A Administração Pública, tem como ato vinculado, a obrigatoriedade de contratar mediante prévia licitação, salvo exceções previstas em Lei.
Com o advento da Lei Complementar 123/2006, que definiu o Estatuto Nacional da Microempresa e Empresa de Pequeno Porte, licitar com a Administração tornou-se uma boa opção de negócio, já que a norma estabelece critérios obrigatórios, que “favorecem” as pequenas empresas, o que provoca muitas discussões jurídicas.
Dispõe o artigo 47 da referida Lei que: “Nas contratações da União, Estados e Municípios, poderá ser concedido tratamento diferenciado e simplificado para as Microempresas e Empresas de Pequeno Porte, objetivando a promoção do desenvolvimento”.

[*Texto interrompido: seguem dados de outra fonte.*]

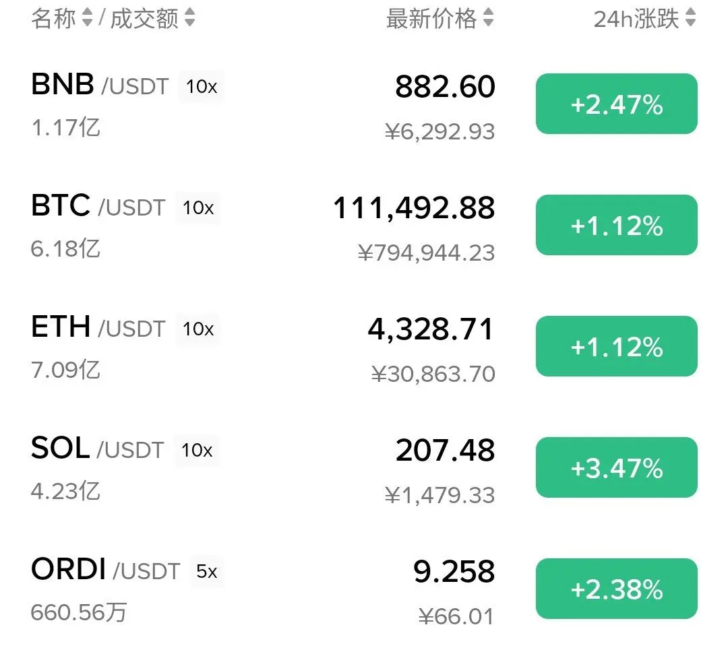Tap the ORDI 5x leverage badge
This screenshot has height=658, width=728.
click(207, 571)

Dentre as modalidades de Licitação, a que hodiernamente se destaca é o Pregão, sendo o mais utilizado, por ser considerado um procedimento simples e rápido. O Ente Público ao se valer do pregão, objetiva a contratação de bens e serviços comuns pelo menor preço ofertado. Pode-se dizer, vulgarmente, que é um “leilão invertido”, em que a empresa que oferecer o menor lance, é declarada vencedora.
Tal procedimento conta com duas formas de condução: na presença dos licitantes ou eletronicamente.

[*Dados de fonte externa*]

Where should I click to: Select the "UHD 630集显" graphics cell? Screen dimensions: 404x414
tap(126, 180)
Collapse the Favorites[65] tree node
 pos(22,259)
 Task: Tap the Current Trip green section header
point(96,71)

Podem participar do Pregão, qualquer interessado que garanta o atendimento integral das condições exigidas no Edital, o Ato Convocatório a que se vincula o contrato a ser formalizado.

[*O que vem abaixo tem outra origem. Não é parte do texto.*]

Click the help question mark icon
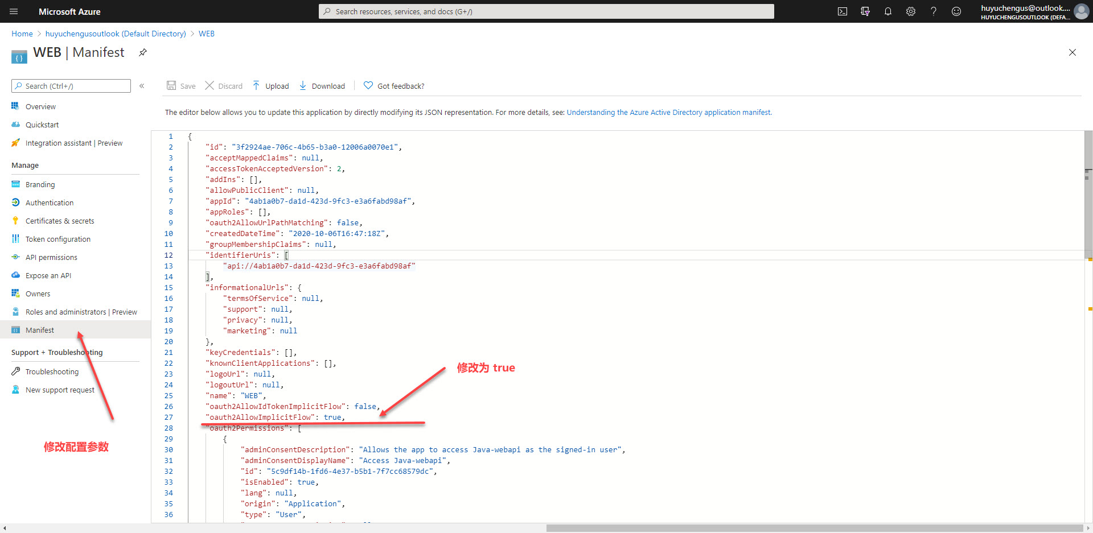 [x=934, y=11]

O pregão eletrônico, surgiu com inúmeros objetivos, dentre eles ampliar a competitividade, o que resulta numa maior probabilidade de redução de preço, e pelo fato dos licitantes não serem identificados pelos programas, garantindo assim ainda mais o princípio da isonomia, dificultando os conluios e dando mais transparência ao certame.
Cabe observar que os softwares utilizados na modalidade, ainda precisam de ajustes, ao passo que empregam terminologias inadequadas e muitas vezes causam embaraços jurídicos.
Os interessados devem ser credenciados, e os documentos exigidos pelo Edital, podem ser entregues via fax, facilitando a participação de empresas de diversas regiões.
No pregão presencial, os interessados devem apresentar-se sem atraso, na data e local marcados e ter em mãos os dois envelopes (um com as propostas e o outro com a documentação), que serão entregues ao pregoeiro para análise.
E é neste ponto, especialmente, que a Lei Complementar facilita a adjudicação para as MEs e EPPs, ao passo que possibilita a entrega de determinados documentos, somente no ato da contratação, diferenciando-se portanto, das demais licitantes. Além da legislação conceder preferência às Microempresas e Empresas de Pequeno Porte, em caso de eventual empate.
Outro estímulo do Poder Público à “pequena empresa” é a possibilidade da Administração exigir da licitante a subcontratação de microempresa ou de empresa de pequeno porte, desde que o percentual Maximo do objeto a ser subcontratado não exceda trinta por cento do total licitado, nos termos do artigo 48, da Lei Complementar 123/2006.
É importante o empresário ter em mente, que o Poder Público tem por excelência realizar uma “boa contratação”, ou seja, buscar da melhor forma a satisfação do interesse público, seja primário ou secundário. Embora com prerrogativas peculiares dos contratos administrativos, as chamadas cláusulas exorbitantes, a Administração deve agir conforme a Lei e os princípios administrativos, não podendo ferir o direitos, e muito menos enriquecer-se sem causa. Destarte, há garantia de maior segurança aos particulares que com ela contratam.
Estar atento as oportunidades de se realizar bons negócios, é característica inerente da própria atividade, portanto, conveniente o pequeno empresário estar por dentro das necessidades e interesses da Administração, ainda mais com o incentivo dado pelo Poder Público.